Source data section start

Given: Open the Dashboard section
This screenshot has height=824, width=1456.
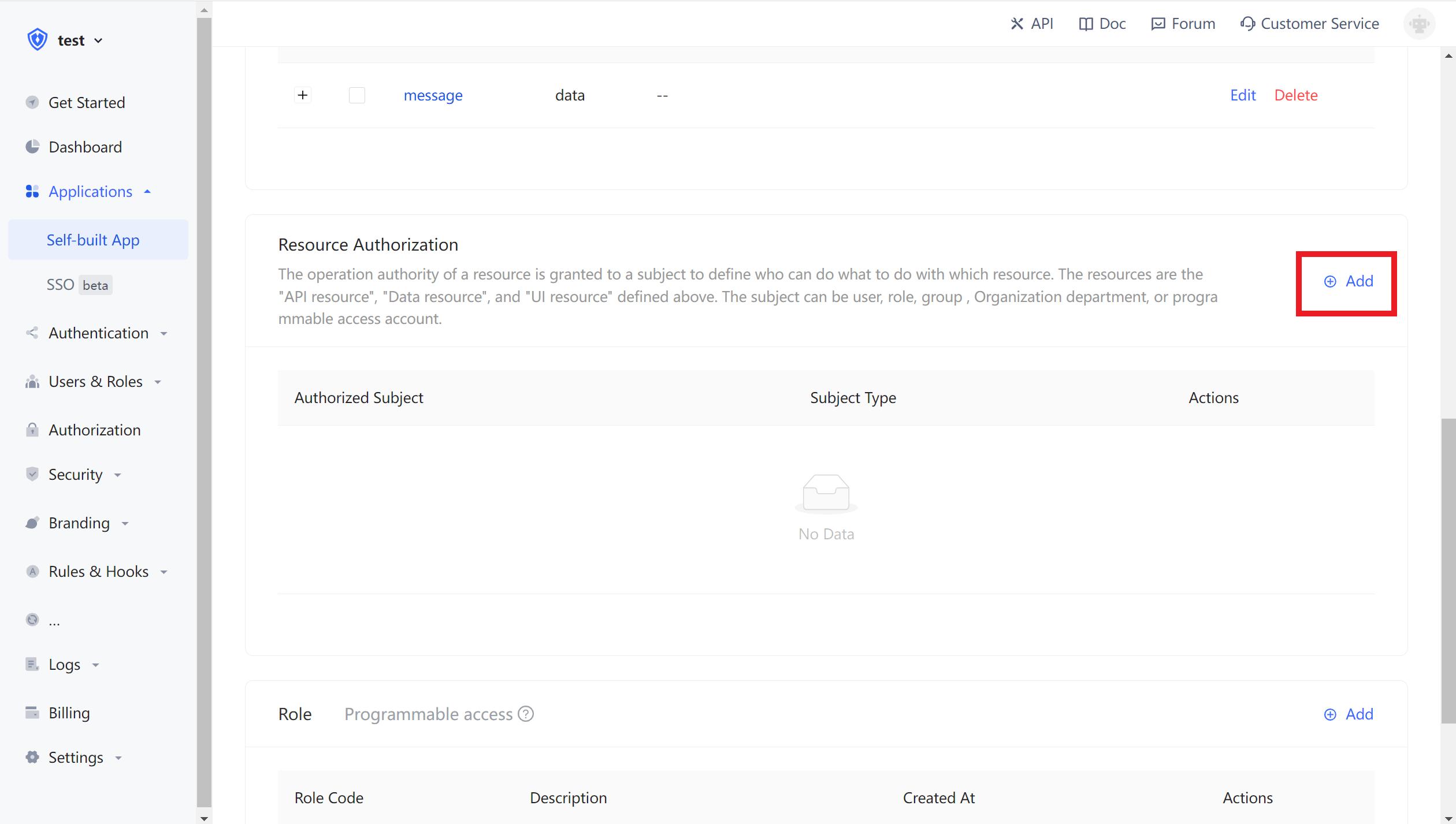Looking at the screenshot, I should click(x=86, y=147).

Source data section end
Source data section start

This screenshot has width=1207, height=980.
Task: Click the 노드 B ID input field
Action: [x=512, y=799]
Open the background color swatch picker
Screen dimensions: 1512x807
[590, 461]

Source data section end
Source data section start

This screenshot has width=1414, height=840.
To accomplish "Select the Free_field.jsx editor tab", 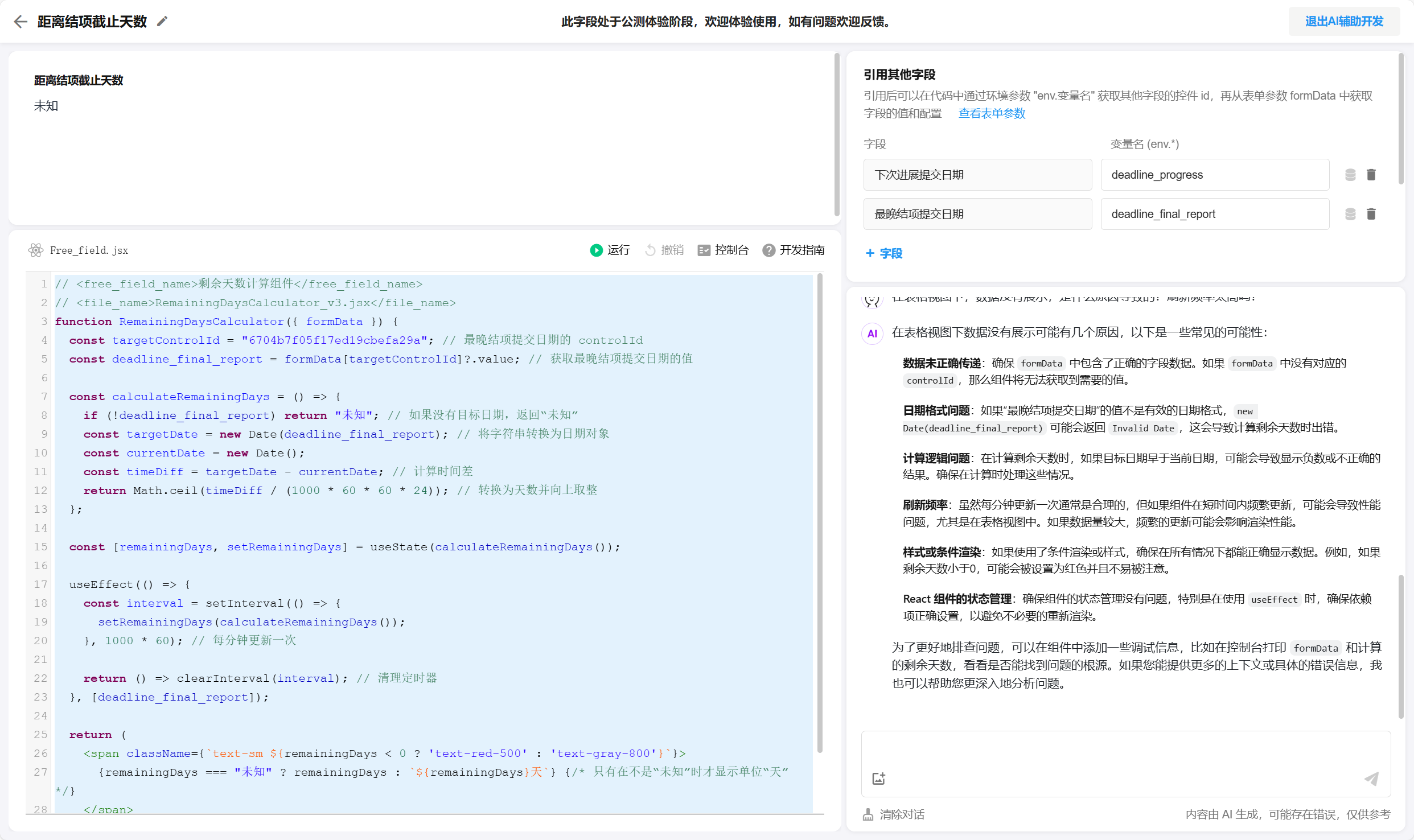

Source data section end

* About this exercise
Within these entries, output exactly the lines starting at the one with "This screenshot has width=1414, height=840." and finishing at the one with "the Free_field.jsx editor". Leave pictures out of the output.

* Reply
This screenshot has width=1414, height=840.
To accomplish "Select the Free_field.jsx editor tab", 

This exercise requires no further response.